_TASK STATEMENT_: Each line in the material below, starting at the one with "Screen dimensions: 1200x900" and ending at the one with "Instruction: Open the", is to be reproduced exactly; no picture is to be copied.

+===+

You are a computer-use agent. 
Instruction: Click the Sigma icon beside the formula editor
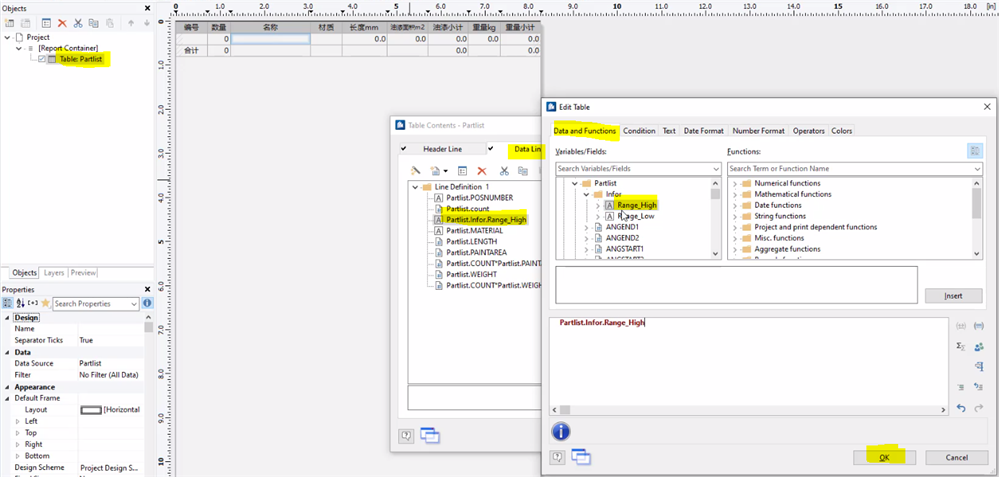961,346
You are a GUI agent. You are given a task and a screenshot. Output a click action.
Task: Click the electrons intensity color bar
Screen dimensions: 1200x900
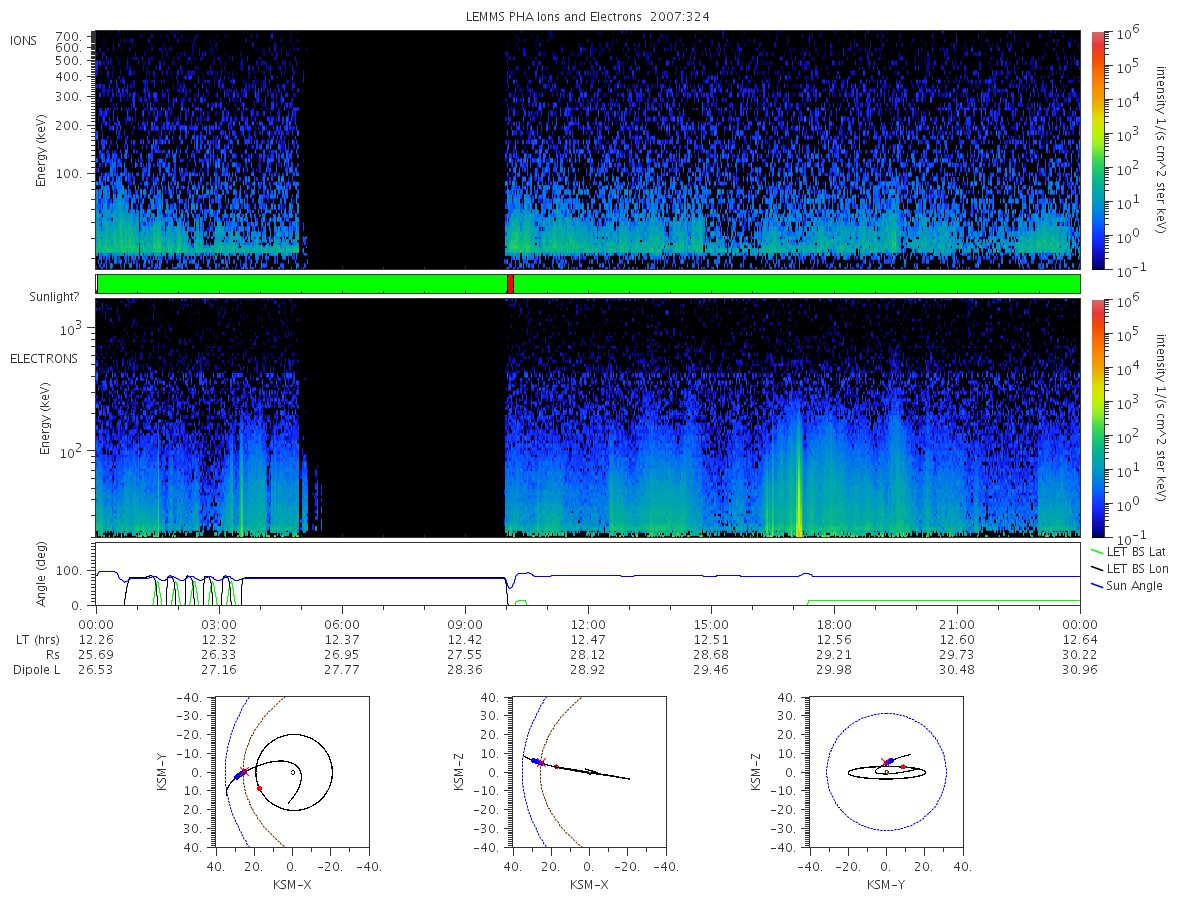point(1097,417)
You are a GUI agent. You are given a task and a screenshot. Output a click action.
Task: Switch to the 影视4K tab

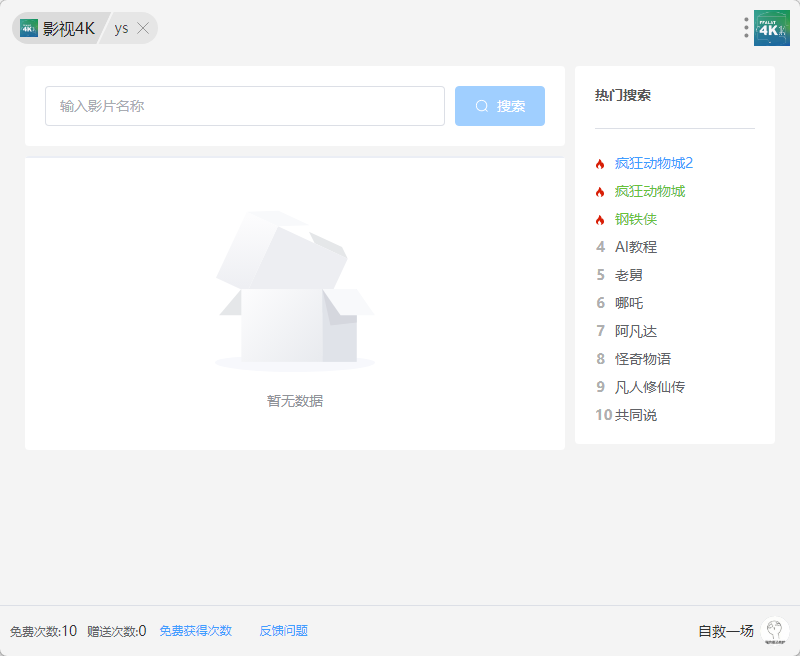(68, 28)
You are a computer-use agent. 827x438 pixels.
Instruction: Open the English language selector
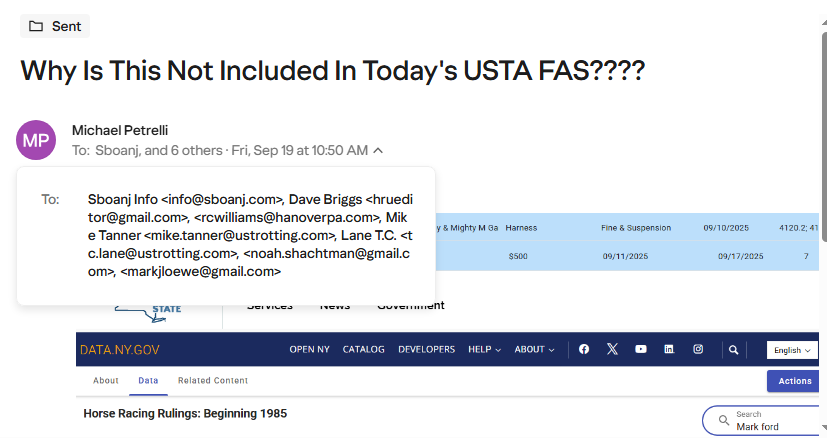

+===+

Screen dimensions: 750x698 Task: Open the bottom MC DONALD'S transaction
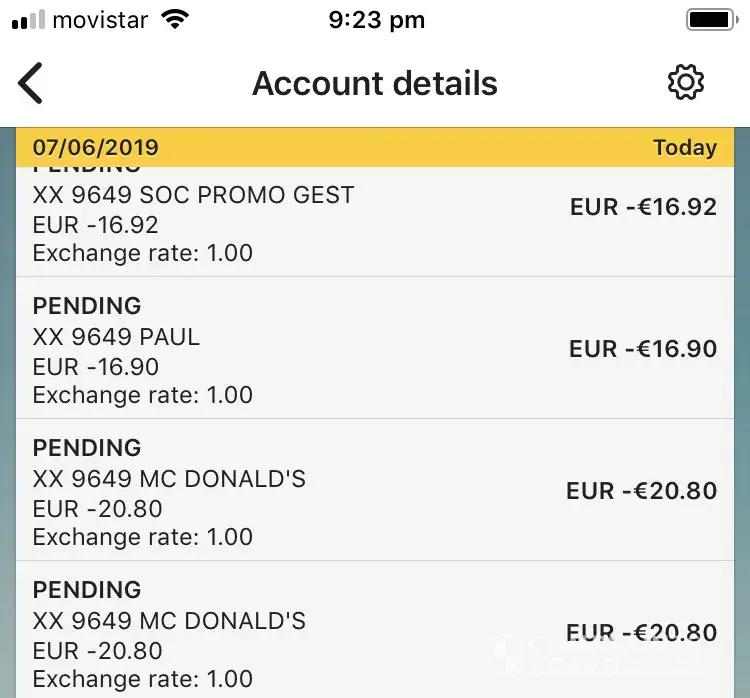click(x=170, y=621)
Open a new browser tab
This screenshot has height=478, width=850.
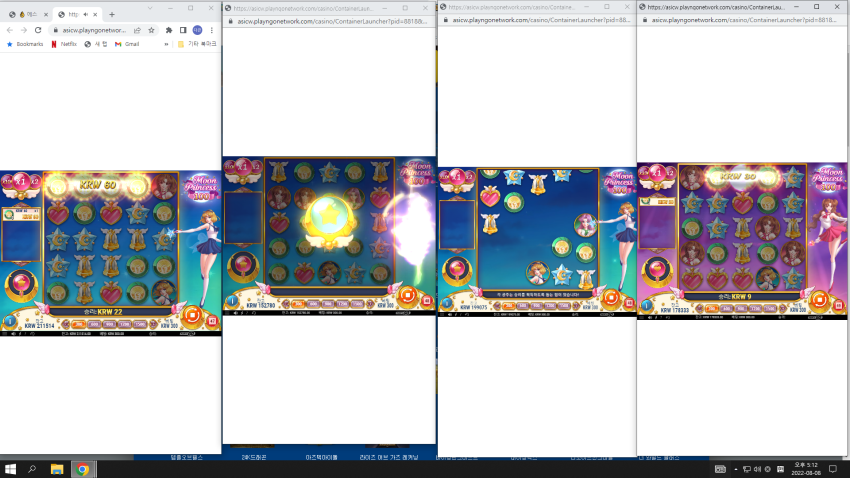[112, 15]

+===+

_PROBLEM SOLUTION_:
Screen dimensions: 1200x900
point(1097,417)
You are a GUI agent. You are given a task and a screenshot. Output a click action.
Task: Switch to the 影视4K tab

(68, 28)
You are a computer-use agent. 827x438 pixels.
Instruction: Open the English language selector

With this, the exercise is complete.